W Wouda; J Brinkhof; C van Maanen; A L W de Gee; A R Moen

doi:10.1128/cdli.5.5.711-716.1998

. 1998 Sep;5(5):711–716. doi: 10.1128/cdli.5.5.711-716.1998

Serodiagnosis of Neosporosis in Individual Cows and Dairy Herds: A Comparative Study of Three Enzyme-Linked Immunosorbent Assays

W Wouda ^1,^*, J Brinkhof ², C van Maanen ², A L W de Gee ¹, A R Moen ¹

PMCID: PMC95644 PMID: 9729540

Abstract

The performance of three enzyme-linked immunosorbent assays (ELISA) for detection of antibodies to Neospora caninum in bovine sera was evaluated by using various categories of sera. Two commercial ELISA methods, one based on chemically fixed intact tachyzoites and one based on a sonicate lysate of whole tachyzoites, were compared with an in-house ELISA based on a detergent lysate of whole tachyzoites. A brief description of the development of the latter ELISA is also given. There was good agreement among all three tests with regard to postabortion sera. By using acute-phase abortion sera from cows with confirmed N. caninum-induced and non-N. caninum-induced abortions, satisfactory levels of sensitivity and specificity were calculated for all tests. In addition, similar test results were obtained with postpartum samples from dams and calves. However, considerable differences were found between test results of sequential samples and cross-sectional and total-herd samples. Apparently, these discrepancies were due to different sensitivities of the tests for detection of low antibody levels in chronically infected animals. It is suggested that these differences were primarily due to the use of different antigens and different test sample dilutions. It is concluded that all tests are applicable as an additional diagnostic tool in cases of abortion in cattle and for monitoring of congenitally infected calves. For herd screening, the lysate-based ELISAs appear to be more adequate because of their higher sensitivities.
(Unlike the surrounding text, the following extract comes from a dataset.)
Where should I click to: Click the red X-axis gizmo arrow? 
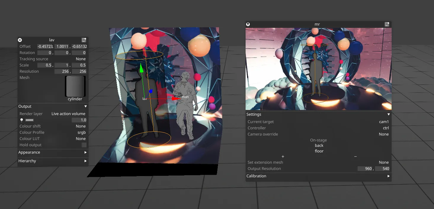(176, 98)
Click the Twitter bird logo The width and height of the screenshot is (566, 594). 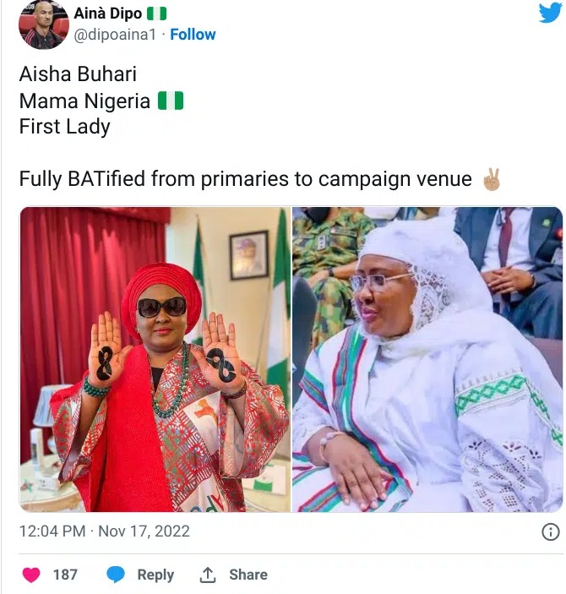coord(550,12)
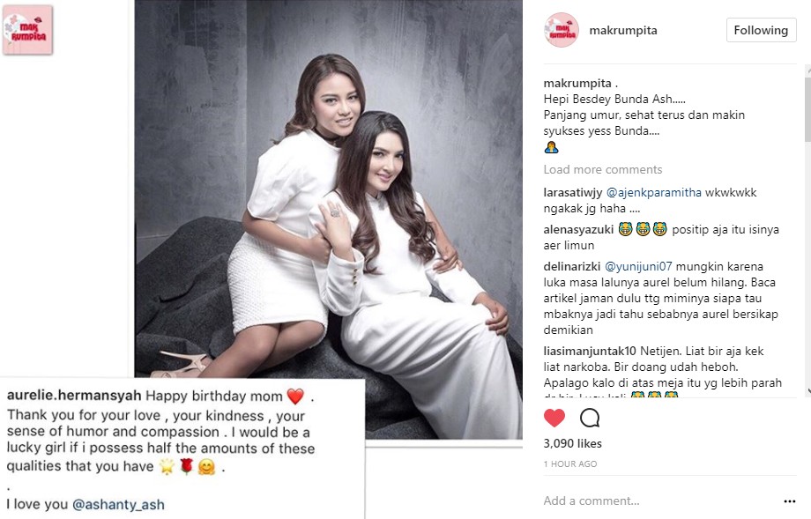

Neoporosis is a newly recognized protozoan disease. The etiological agent was first isolated from a paralyzed dog and was named Neospora caninum (11). Later it was discovered that Neospora-like protozoa may cause abortion in cattle (27). The bovine and the canine parasite were shown to be identical (16, 20). At present neosporosis is recognized as a major cause of bovine abortion throughout the world (for a review, see reference 13).

The diagnosis of the infection in aborted fetuses is primarily based on the characteristic histological lesions and the immunohistochemical identification of the parasites in fetal tissues (1, 2, 32).
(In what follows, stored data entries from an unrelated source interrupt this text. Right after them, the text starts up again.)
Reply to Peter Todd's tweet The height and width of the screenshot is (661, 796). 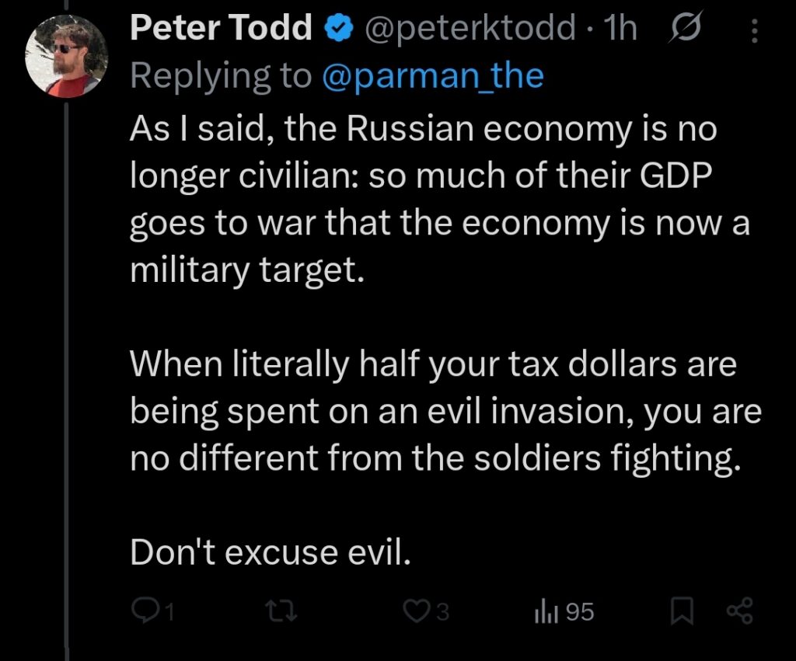[x=144, y=612]
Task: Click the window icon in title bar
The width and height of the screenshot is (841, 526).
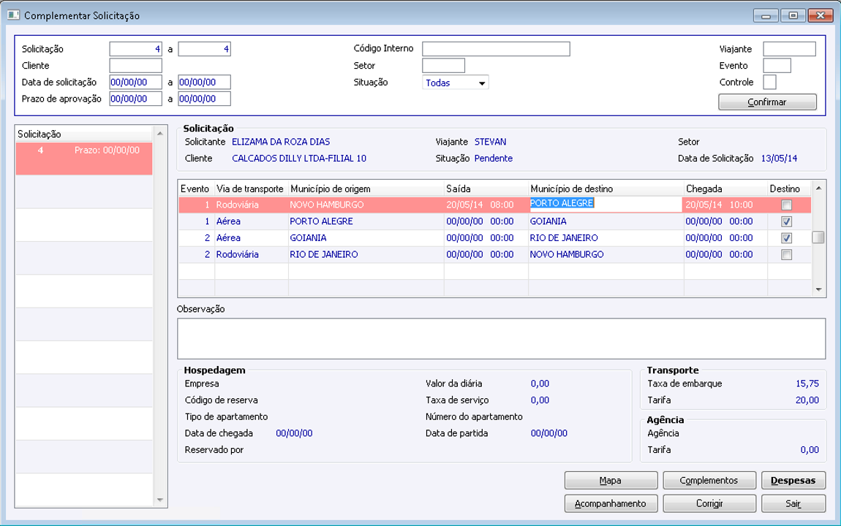Action: click(13, 15)
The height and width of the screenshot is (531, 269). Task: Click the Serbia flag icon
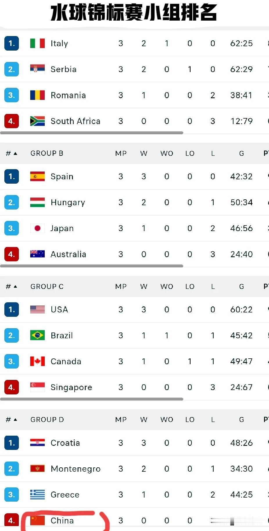click(x=37, y=69)
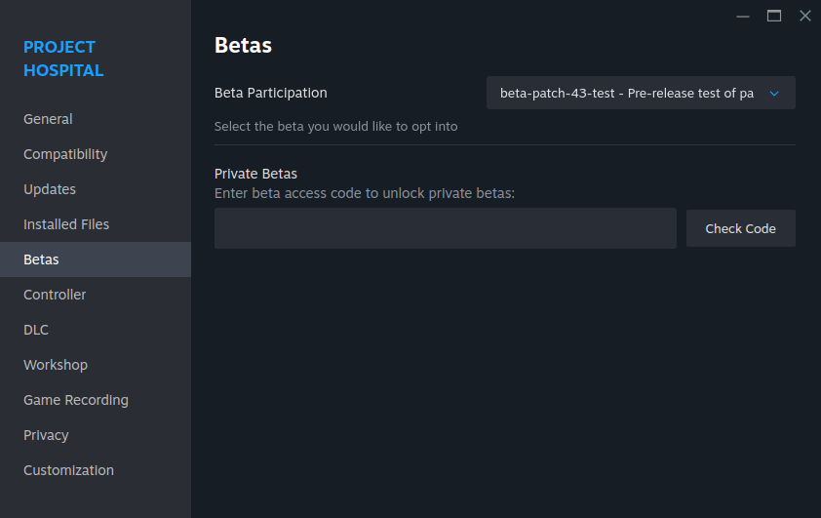The height and width of the screenshot is (518, 821).
Task: Go to the Updates tab
Action: (x=50, y=189)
The complete life cycle of N. caninum is not known. At present the only described mode of infection is transplacental, from cow to calf (3, 17, 25, 31). This vertical transmission may contribute significantly to the persistence of the infection in the herd (25, 31). Congenitally infected calves sporadically show neurological signs (3, 12) but usually are in good health (25). However, several studies indicate that chronically infected cows have an increased risk of abortion (21, 26, 29, 31). The only way to identify chronically infected animals is by detection of antibodies in the blood.

The immunofluorescent antibody test (IFAT) has been widely used to detect antibodies against N. caninum (9, 23) but has subsequently been superseded by enzyme-linked immunosorbent assays (ELISAs) (5, 7, 10, 14, 18, 19, 24, 30). Different antigens have been used in the various ELISAs: extracted tachyzoite membrane proteins incorporated into immunostimulating complexes (7), whole-tachyzoite lysate antigens (10, 14, 24), recombinant antigens (18, 19), and tachyzoite surface antigens made available by chemical fixation of whole tachyzoites onto the plates (30). A monoclonal antibody-based competitive inhibition ELISA was developed by Baszler et al. (5). Recently, Dubey et al. (12) evaluated IFAT and ELISA performance in various laboratories, using sera from a herd which had experienced an outbreak of N. caninum-induced abortions. They found considerable differences between different tests and concluded that no test could be used to establish definitively that N. caninum caused the abortion in an individual cow.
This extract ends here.